__Document segment__
##########

Draft common core finally is out
California got its first glimpse Wednesday of draft common-core standards in math and English language arts that, sight-unseen, the Legislature has put the state on a path to adopting this summer.
Superintendent of Public Instruction Jack O’Connell immediately praised the “rigorous” draft standards as “well organized to give a consistent, clear understanding of what students are expected to learn … to succeed in both college and the workforce.” And a number of national organizations, from the U.S. Chamber of Commerce to the American Federation of Teachers, endorsed them.
But others expressed caution and criticism, particularly about some of the math standards and sequence of learning them. Among those was Ze’ev Wurman, a high-tech executive from Palo Alto who helped develop California’s standards and assessments in the mid-1990s.
Wurman said common-core standards would not prepare California students to take Algebra in the eighth grade, as is current state policy, and may not fully prepare them even in ninth grade. After front-loading math in first and second grades, the proposed math standards slow down in middle school, creating gaps between California’s standards and common core. And elements of the state’s Algebra II standards, which the state’s four year colleges require for admission, are missing.
Common core is a product of the National Governors Association and the Council of Chief State School Officers. They launched the initiative last year out of recognition that many states’ standards are weak, and some states – though not California — had lowered their standards to escape penalties under the No Child Left Behind Law. The idea was to create rigorous standards that would prepare students for college or for the workforce, while making America more economically competitive.
Pressure on states to adopt
State adoption is voluntary, but the Obama administration encouraged states by awarding substantial points in the Race to the Top applications to states that adopt common core. All states but Texas and Alaska agreed to do so.
The California Legislature set an Aug. 1 deadline for an up or down vote by the State Board of Education.
Common core will create the biggest change for California since it adopted state standards in 1997. In all likelihood, the state will have to create new assessments, buy new textbooks and retrain teachers.
Whether this will be worth the huge expense and effort is not yet clear. In coming days, state officials and teachers will be comparing standards by grade to see how closely they match up. After a decade, it was time to update and clarify California standards, and this would have been difficult to do so without reigniting math and reading wars of the ‘90s. Common core could help achieve this.
But while common core will add rigor in many states, it may not do so here, particularly in math. The state must adopt common core in its entirety, although the state can add 15 percent – or more (who’s measuring?) — of its own standards. The evaluation by the California State University and University of California systems will be important, since the final standards should line up with their freshman requirements.

##########

__Your task__
List every U.S. state named in the article on the draft common-core standards.

__Records__
##########

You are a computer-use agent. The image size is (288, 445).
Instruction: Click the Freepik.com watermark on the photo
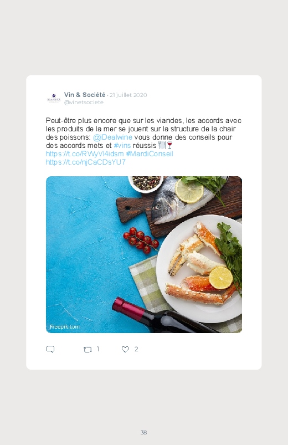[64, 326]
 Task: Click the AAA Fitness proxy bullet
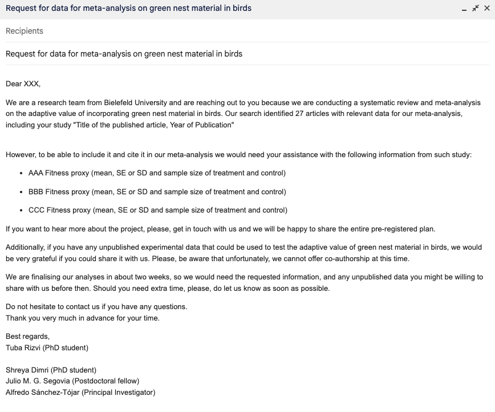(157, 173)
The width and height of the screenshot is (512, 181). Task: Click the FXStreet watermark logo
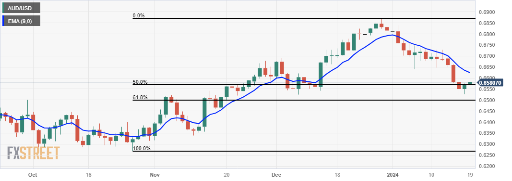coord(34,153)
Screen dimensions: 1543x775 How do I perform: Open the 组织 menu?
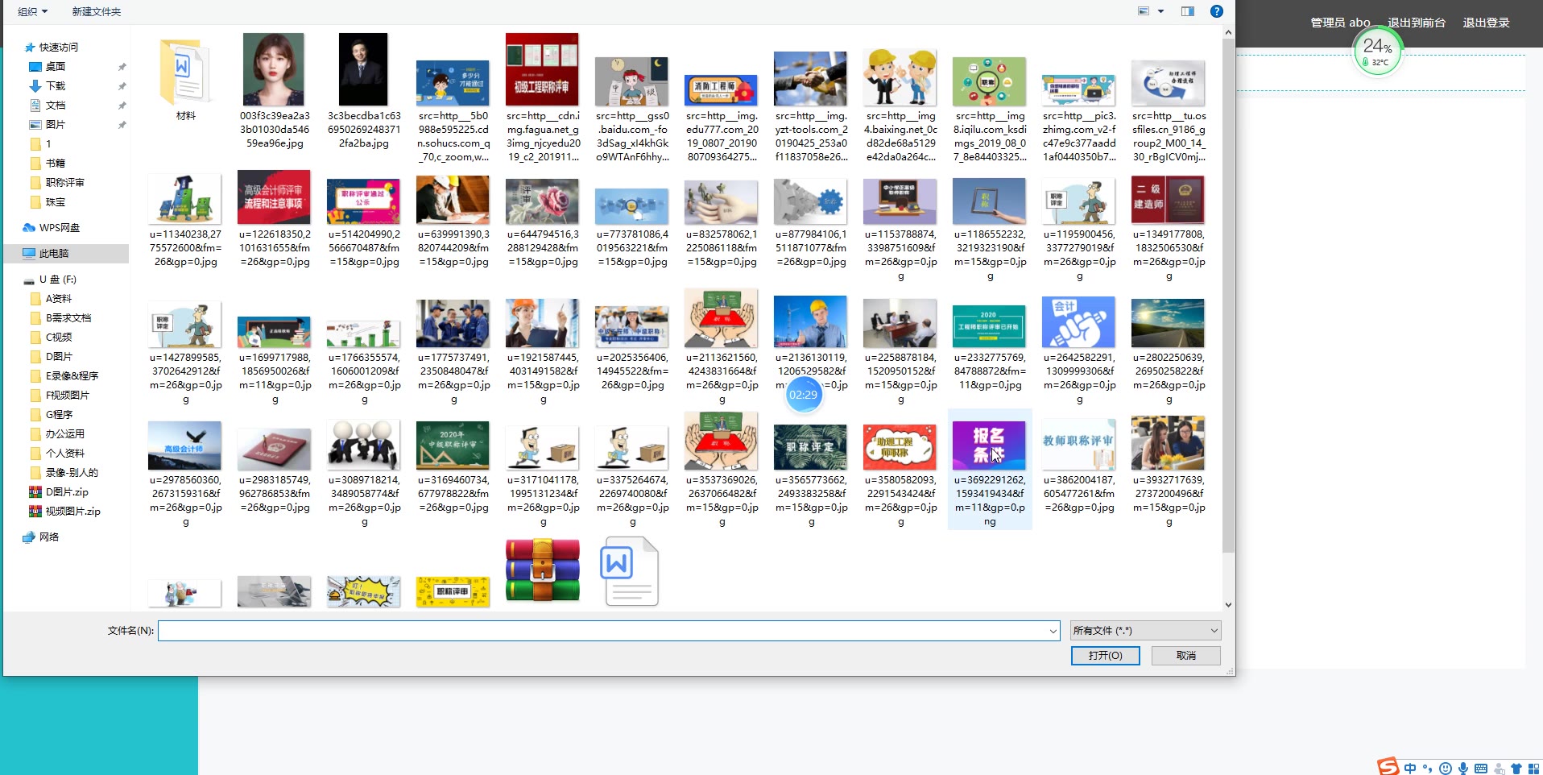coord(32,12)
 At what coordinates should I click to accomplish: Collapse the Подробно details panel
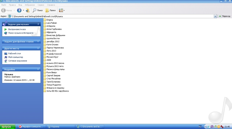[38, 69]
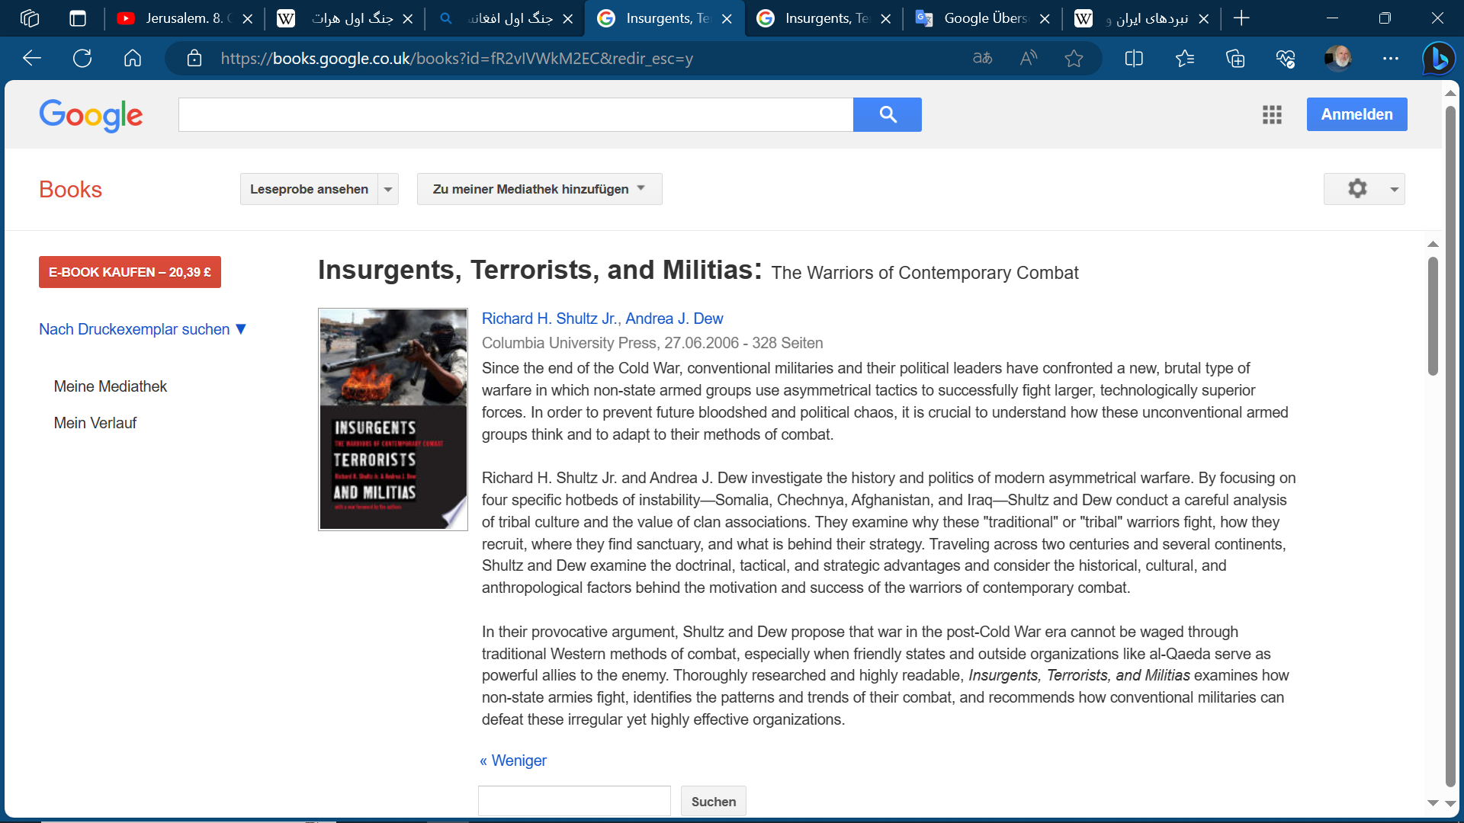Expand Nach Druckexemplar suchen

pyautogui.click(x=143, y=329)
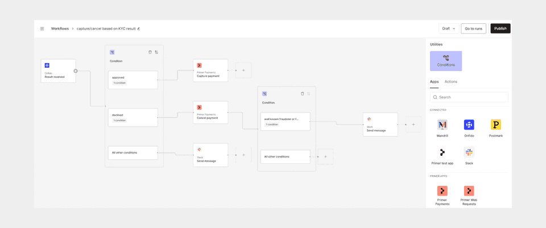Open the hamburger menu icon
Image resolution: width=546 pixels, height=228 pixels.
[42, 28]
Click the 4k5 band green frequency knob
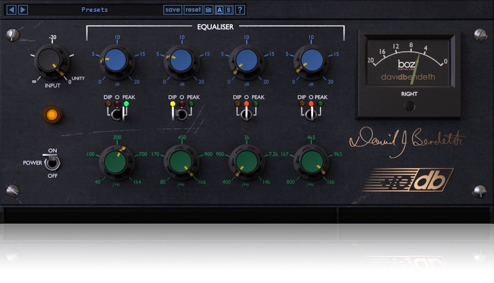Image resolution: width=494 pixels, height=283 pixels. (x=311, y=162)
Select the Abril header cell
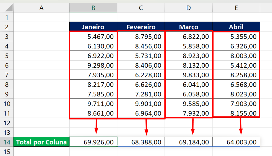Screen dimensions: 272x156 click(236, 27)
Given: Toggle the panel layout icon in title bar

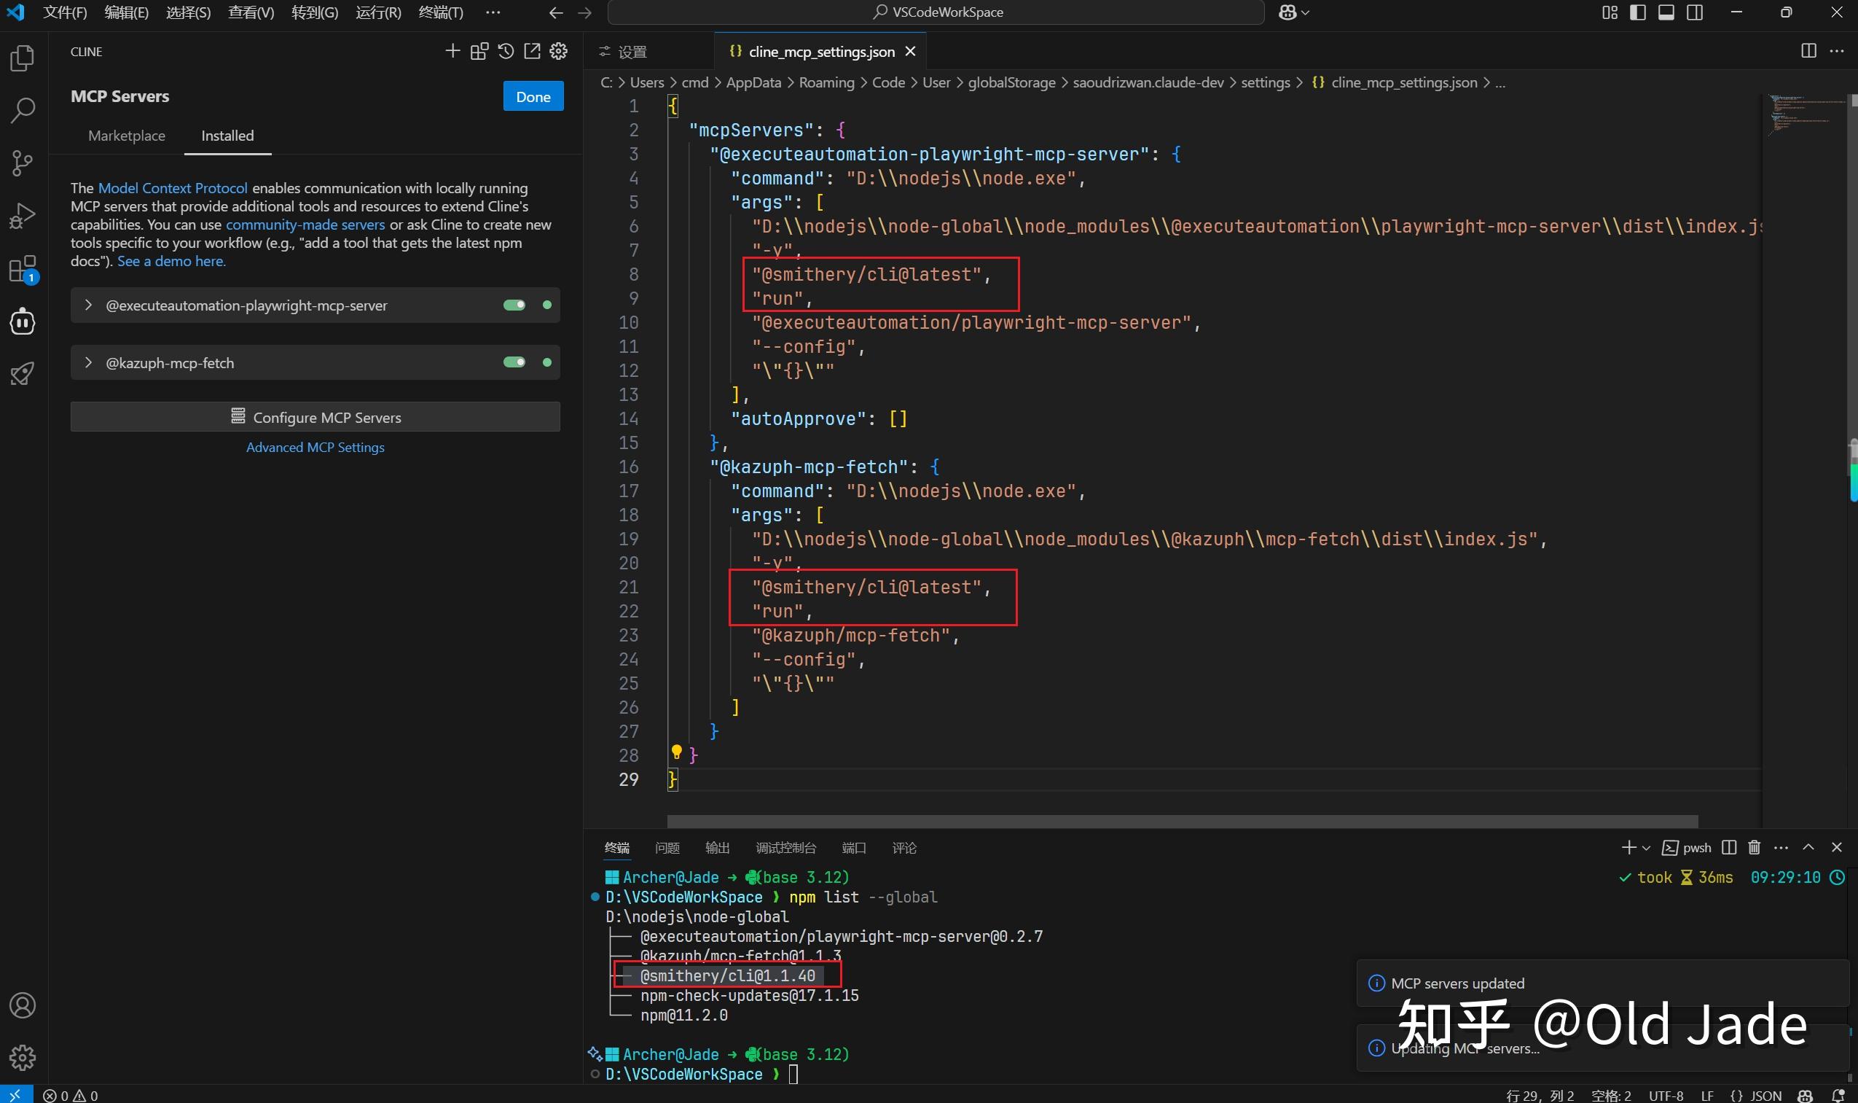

##########

__Solution for this task__
California, Texas, Alaska